Berlioz’s father, a doctor, who had a clear idea of the path he expected his son to take, discouraged him vehemently from learning the piano, a decision which Berlioz later described as both an advantage and a curse. In 1821 his father pressed home his agenda and packed him off to Medical School in Paris, but he spent most of his time either watching opera or in the library of the Paris Conservatoire copying out parts from Gluck operas. He abandoned his medical studies in 1824 and within a couple of years had gained entry to the Paris Conservatoire.
Always deeply inspired by classic poets and dramatists including Shakespeare and Byron, in 1829 he attended a performance in Paris of Hamlet and immediately fell head-over-heels for English actress Harriet Smithson as Ophelia. Her initial failure to reciprocate led him to produce one of his great masterpieces, the feverishly romantic and trailblazing Symphonie Fantastique in 1830. In 1833 Smithson succumbed and they were married, but the marriage was always doomed and in 1843 they separated, although Berlioz continued to provide for her until her death in 1854.
His unique imagination led him into a huge range of acclaimed works, such as Harold en Italie for viola and orchestra, (based on Byron and written for the violin virtuoso Nicolo Paganini), operas including Romeo et Juliette, Beatrice et Benedict (based on Much Ado About Nothing), La Damnation de Faust and the immense, Wagnerian-scale, Les Troyens (The Trojans), together with the flamboyant Grande Messe des Morts and the exquisite L’Enfance du Christ (The Childhood of Christ).
We can be grateful, however that he didn’t possess the ‘Midas touch’ all the time; his opera Benvenuto Cellini, inspired by the sixteenth century sculptor and adventurer, proved to be so difficult to perform and uninspiring for audiences that it has failed to find regular performance to this day.
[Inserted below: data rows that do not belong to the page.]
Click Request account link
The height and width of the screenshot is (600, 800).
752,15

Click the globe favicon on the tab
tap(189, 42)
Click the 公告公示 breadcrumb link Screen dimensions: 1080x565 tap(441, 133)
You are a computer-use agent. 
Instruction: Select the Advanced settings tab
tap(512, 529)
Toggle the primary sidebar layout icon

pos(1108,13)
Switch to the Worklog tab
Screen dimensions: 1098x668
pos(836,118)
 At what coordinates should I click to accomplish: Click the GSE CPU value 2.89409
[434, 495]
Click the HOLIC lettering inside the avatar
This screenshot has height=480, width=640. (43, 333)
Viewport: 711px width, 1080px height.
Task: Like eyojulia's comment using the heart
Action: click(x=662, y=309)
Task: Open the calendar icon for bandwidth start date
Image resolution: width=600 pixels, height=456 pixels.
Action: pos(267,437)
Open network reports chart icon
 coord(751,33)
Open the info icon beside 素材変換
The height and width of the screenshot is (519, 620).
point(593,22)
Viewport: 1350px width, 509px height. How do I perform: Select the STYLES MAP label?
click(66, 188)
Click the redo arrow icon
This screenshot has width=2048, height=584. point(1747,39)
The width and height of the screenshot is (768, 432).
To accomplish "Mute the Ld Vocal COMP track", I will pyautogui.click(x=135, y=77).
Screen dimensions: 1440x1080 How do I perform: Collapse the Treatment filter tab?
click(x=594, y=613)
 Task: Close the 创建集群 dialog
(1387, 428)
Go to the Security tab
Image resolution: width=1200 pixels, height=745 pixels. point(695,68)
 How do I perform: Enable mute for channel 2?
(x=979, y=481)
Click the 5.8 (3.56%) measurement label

Indeed, he wrote engagingly of his failure in his memoirs in 1834: ‘1 had been greatly struck by certain episodes in the life of Benvenuto Cellini and had the misfortune to believe they would make an interesting and dramatic subject for an opera.’ Nevertheless his overture Benvenuto Cellini passed into concert use, and in 1844, in order to make sure at least a little more of his opera would remain in regular hearing, he crystallised some of its material into the concert overture Roman Carnival. It is written for large orchestra and uses several themes from the opera, the main Allegro representing its carnival scene. The slow introduction includes one of the most famous of all solos for the cor anglais, which is taken up by the violas and then all strings in canon before the carnival arrives. There are few more flamboyant works in the whole of orchestral music!